Tall Stepping Stones for One of Next Top U.S. Supercomputers
July 28, 2015 Nicole Hemsoth
Although the Top 500 list of supercomputers has come to something of a standstill in the last few incarnations of the bi-annual benchmark, the next few years will provide plenty of the way of interesting new machines worldwide.
In China, the excitement will be around the upcoming Tianhe-2A machine, which will feature Intel host processors to kick along a homegrown DSP-based accelerator, but in the U.S., a triad of systems will seek to give China more competition. These three major systems, which are part of the CORAL procurement, are part of a joint effort from the Department of Energy to host leadership-class supercomputers at three large national labs (Oak Ridge, Lawrence Livermore, and Argonne). As part of the original RFP, the machines needed to represent architectural diversity so while Oak Ridge and Lawrence Livermore looked to the IBM, Nvidia, Mellanox matching to round out their top-tier systems, Argonne went a separate direction, choosing Intel as the prime contractor (a move that surprised many) with Cray as the integrator.
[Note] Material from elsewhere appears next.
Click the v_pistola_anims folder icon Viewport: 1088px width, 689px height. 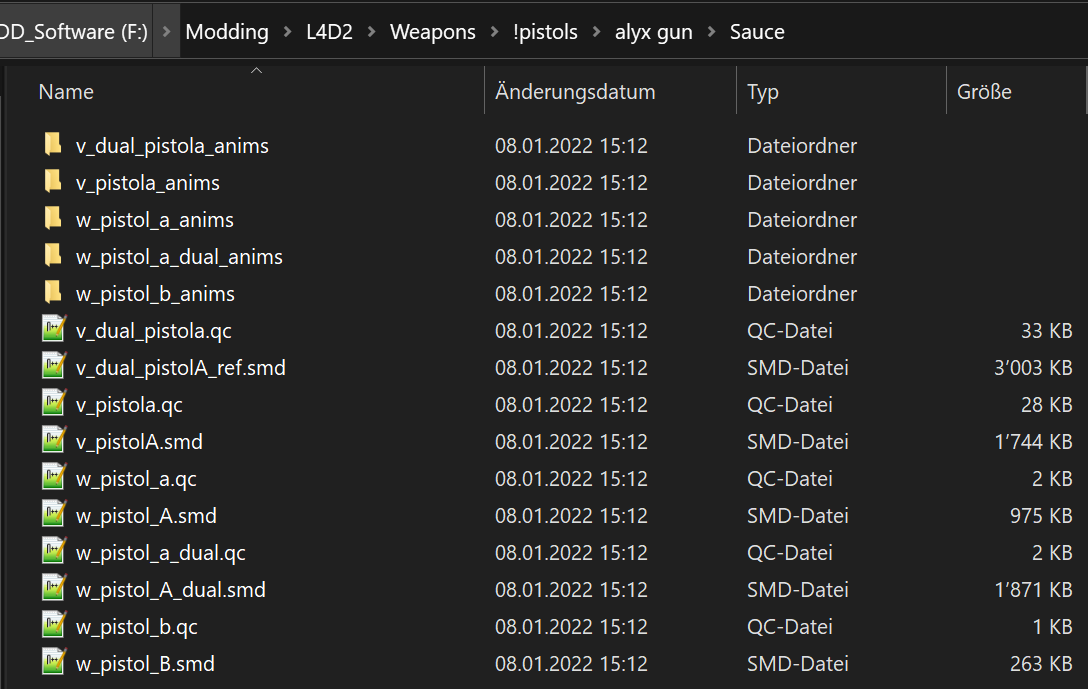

We discussed the architectural details for the upcoming Aurora supercomputer at length when we broke the story and in a more detailed piece about the configuration and what we were able glean about the forthcoming Intel “Knights Hill” architecture back in April. For review, that might be a good place to start, but what is interesting here is that Argonne is set for some big changes, especially considering it has long been the site of a great deal of development on the IBM BlueGene architecture. Its current top system, Mira, is based on BlueGene, which means that the large-scale scientific applications running on that system now will need to be moved to fit into an X86 box, an undertaking that is not insignificant.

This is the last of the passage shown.